- **Problem**: Show every line of the data where the word "height" can be found.
---------- Supplied material ----------
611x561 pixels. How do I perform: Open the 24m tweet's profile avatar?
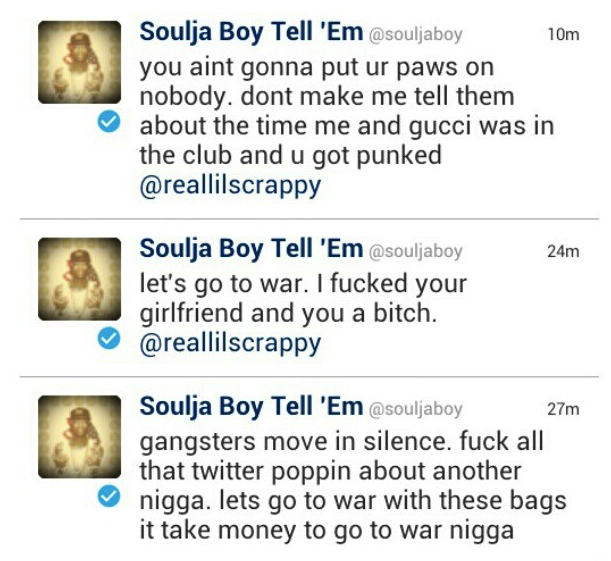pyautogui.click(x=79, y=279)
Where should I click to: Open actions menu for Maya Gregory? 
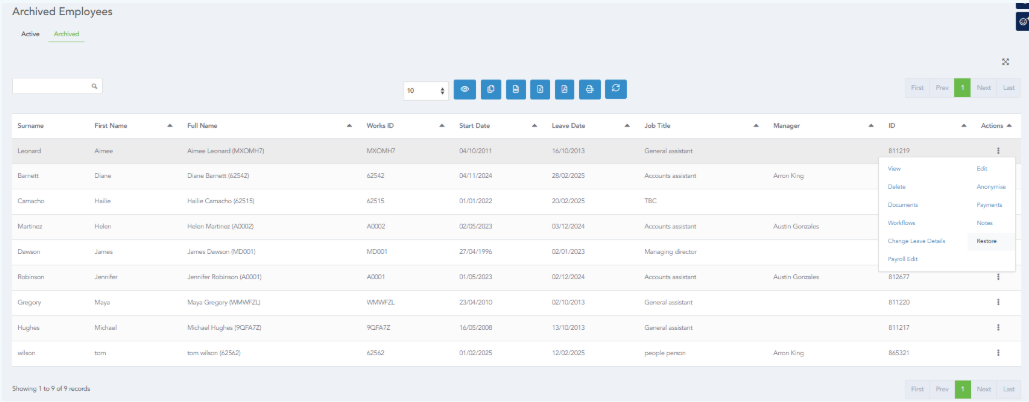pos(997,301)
----------
---------- Supplied material ----------
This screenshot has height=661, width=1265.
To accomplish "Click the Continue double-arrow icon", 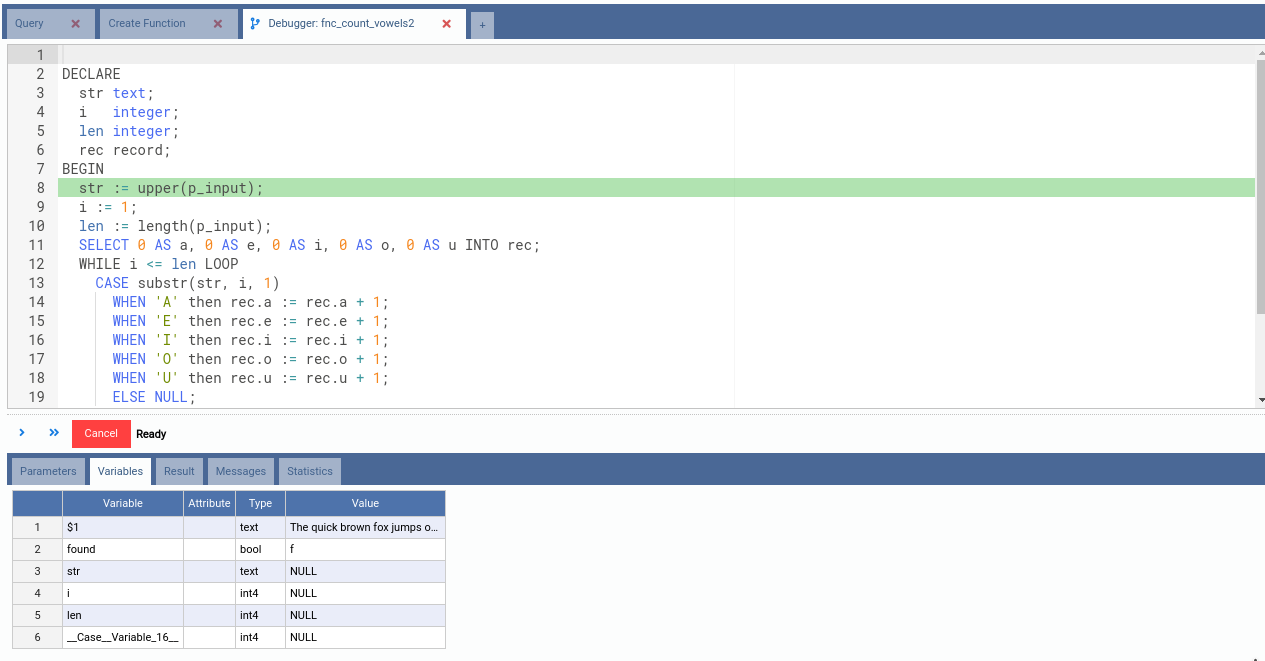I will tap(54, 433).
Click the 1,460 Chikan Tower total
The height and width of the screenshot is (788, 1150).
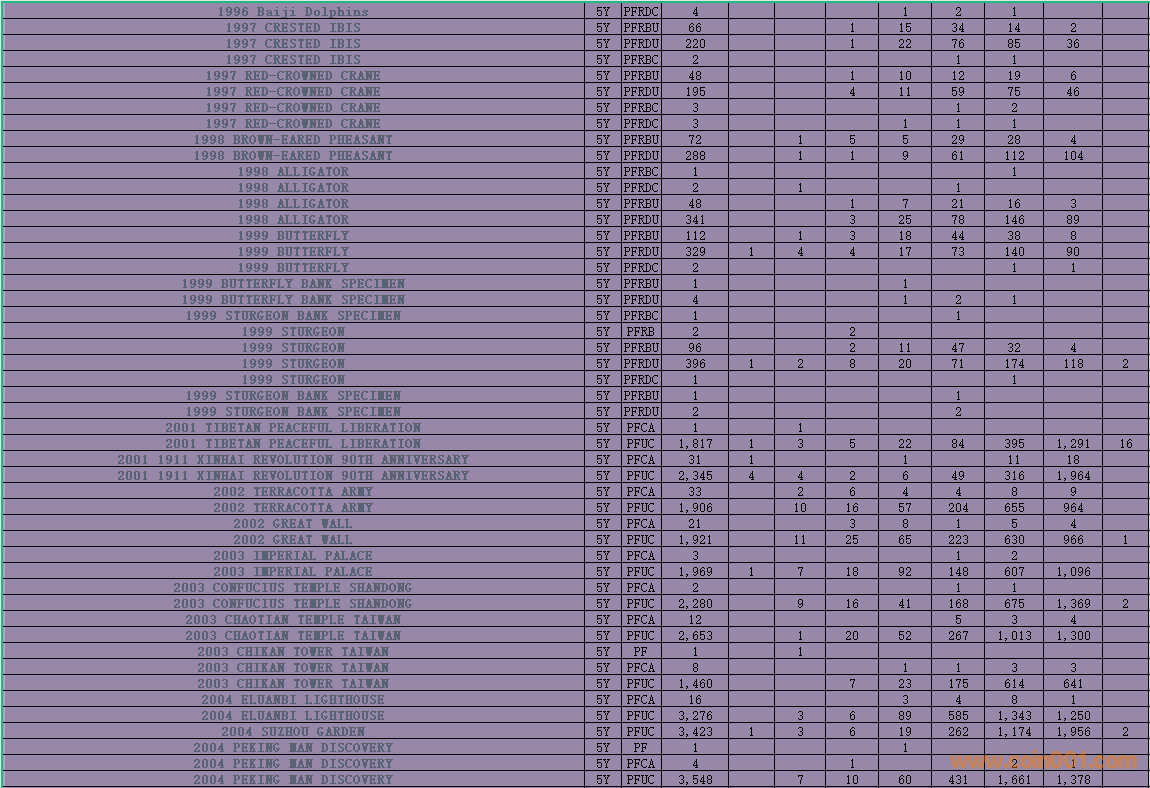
----------
- **Response below**:
This screenshot has height=661, width=1265.
The height and width of the screenshot is (788, 1150).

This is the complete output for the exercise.